Chinese State Media Campaign Rages Against ‘Emotional’ Mike Pence

US Vice President Mike Pence addresses the Hudson Institute on the administration's policy towards China in Washington, DC, on October 4, 2018. - Pence on Thursday accused China of seeking a change of power in the White House, stepping up allegations of electoral interference. (Photo by Jim WATSON / AFP) …
JIM WATSON/AFP/Getty Images

Chinese English-language state publications continued to publish screeds attacking Mike Pence over a week after the vice president issued an address at the Hudson Institute warning of an unprecedented onslaught against America on the part of Beijing.
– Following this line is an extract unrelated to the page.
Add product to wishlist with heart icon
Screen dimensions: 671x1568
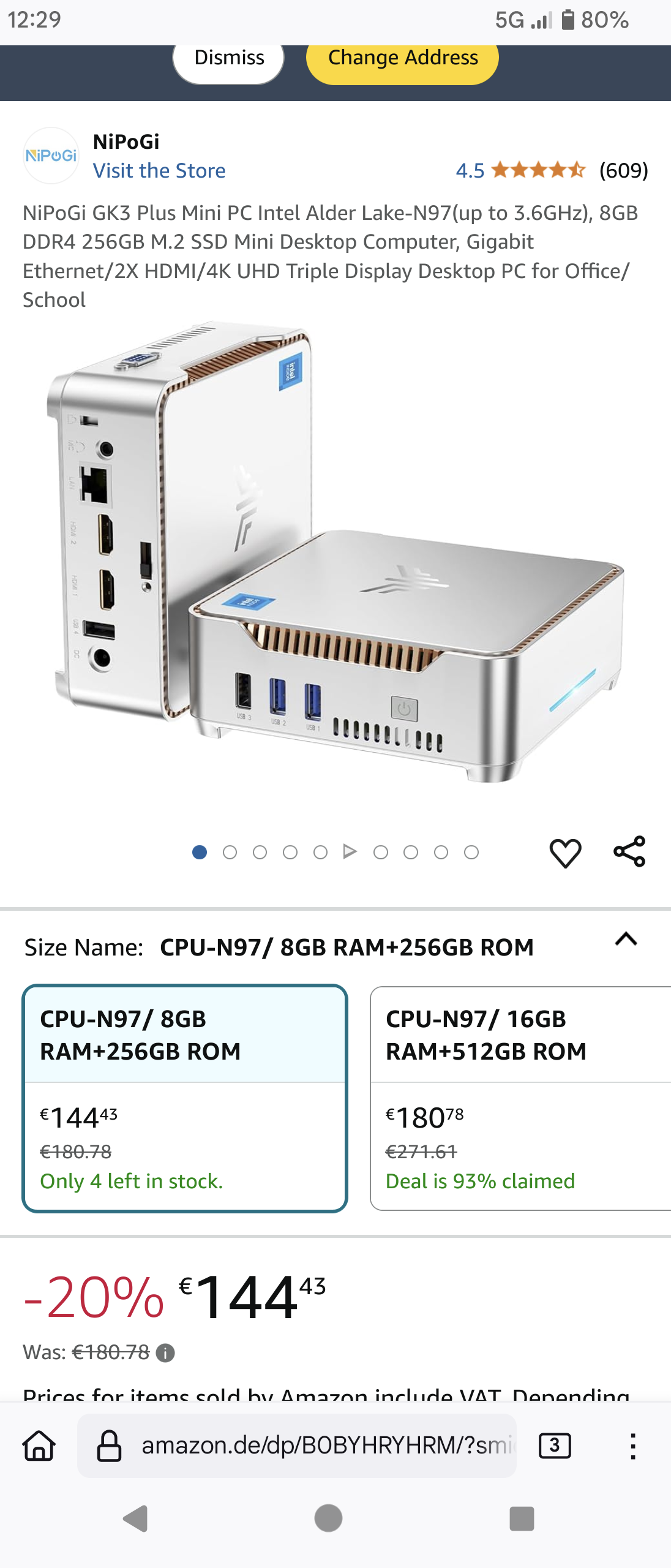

Newspapers such as the People’s DailyChina DailyThe Global Times, and the news service Xinhua have promoted a steady stream of opinion pieces through Friday warning that Pence’s remarks could cause a second world war and urging the world to unite against the United States on China’s behalf. Among the specific complaints in the pieces are protests that the American economy does not do enough to strengthen China’s; that Pence’s “emotional” warning against China hurt young Chinese people’s feelings; and that Pence’s claim that the U.S. and China enjoyed friendly relations before the rise of the Communist Party ignored alleged aggressions against China prior to the 1940s.

Hong Kong’s South China Morning Post compiled some of the most aggressive broadsides against Pence, including a “nearly 5,400-word screed” in the People’s Daily claiming that the trade deficit the United States suffers against China could easily be fixed by the sale of advanced military technology.
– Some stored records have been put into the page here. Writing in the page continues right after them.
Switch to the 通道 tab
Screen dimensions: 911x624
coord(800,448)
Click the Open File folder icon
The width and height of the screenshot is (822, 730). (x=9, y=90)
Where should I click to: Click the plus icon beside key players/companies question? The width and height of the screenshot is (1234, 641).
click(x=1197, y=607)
“Is the US willing to sell its Ford-class aircraft carriers? If one piece is priced at US$15 billion and the US sells four to China, we can immediately narrow the trade gap by US$60 billion,” the article claimed. “The problem is not that China does not buy, but that the United States does not sell.”

The People’s Daily piece took particular umbrage at Pence’s repetition of a claim by President Donald Trump that, thanks to trade deals unfavorable to America, the United States had actually rebuilt China in the aftermath of the Deng Xiaoping era. “What a huge joke!” the author exclaimed.

The Post listed some other belligerent article titles in Xinhua this week:

Official news agency Xinhua ran at least eight nationalistic opinion pieces, penned by authors in academia, business and government, that likewise took an indignant tone, with headlines reading: “Mr Pence must be tired”, “Uncle Sam should not have amnesia” and “China’s development did not come from other people’s charity or favours.”

On Friday, China Daily, which usually targets American audiences, posted excerpts of a speech by a Chinese professor identified as Shen Dingli, who referred to Pence’s statements as “emotional and far-fetched,” accusing him of pouring “oil on the fire.”

“What Pence said in the speech - which some may buy - only represents the points of view of a minority, not least in the US, and will cause the dissatisfaction of the majority,” Shen predicted.

On Thursday, a similarly scathing opinion piece appeared in the People’s Daily suggesting that Americans rejected Pence’s interpretation of events. The author, who claimed to be traveling in Los Angeles, wrote, “the Americans I talked to during my trip all thought that Washington’s China policy was ‘inconsistent” and ‘fluctuating.'”

In an earlier column, the People’s Daily similarly accused Pence of making “Chinese youths feel shocked and confused about how China-US relations will develop.”

“The US vice president said China seeks to militarize the South China Sea. But it is the US that has been carrying out military drills there, deploying many advanced weapons and continuously building new military bases there,” the piece continued.

The Global Times was among the first to attack Pence following his speech, warning that explaining China’s plan for world conquest could lead to a “new Cold War.” The fact that Chinese state outlets are still attacking a speech over a week old is unusual, however, and an indication that Pence identified issues sensitive to the Communist Party.

In his speech last week, Pence warned that “Beijing is employing a whole-of-government approach, using political, economic, and military tools, as well as propaganda, to advance its influence and benefit its interests in the United States.” He detailed threats including Chinese attempts at meddling in U.S. elections, the “wholesale theft of American technology,” “an unparalleled surveillance state,” and the use of debt traps to force developing states to support pro-China policies.

“The Chinese Communist Party is rewarding or coercing American businesses, movie studios, universities, think tanks, scholars, journalists, and local, state, and federal officials,” he warned, adding that policies meant to contain China appear to be working given how much effort China’s propaganda arms are making at maligning President Trump.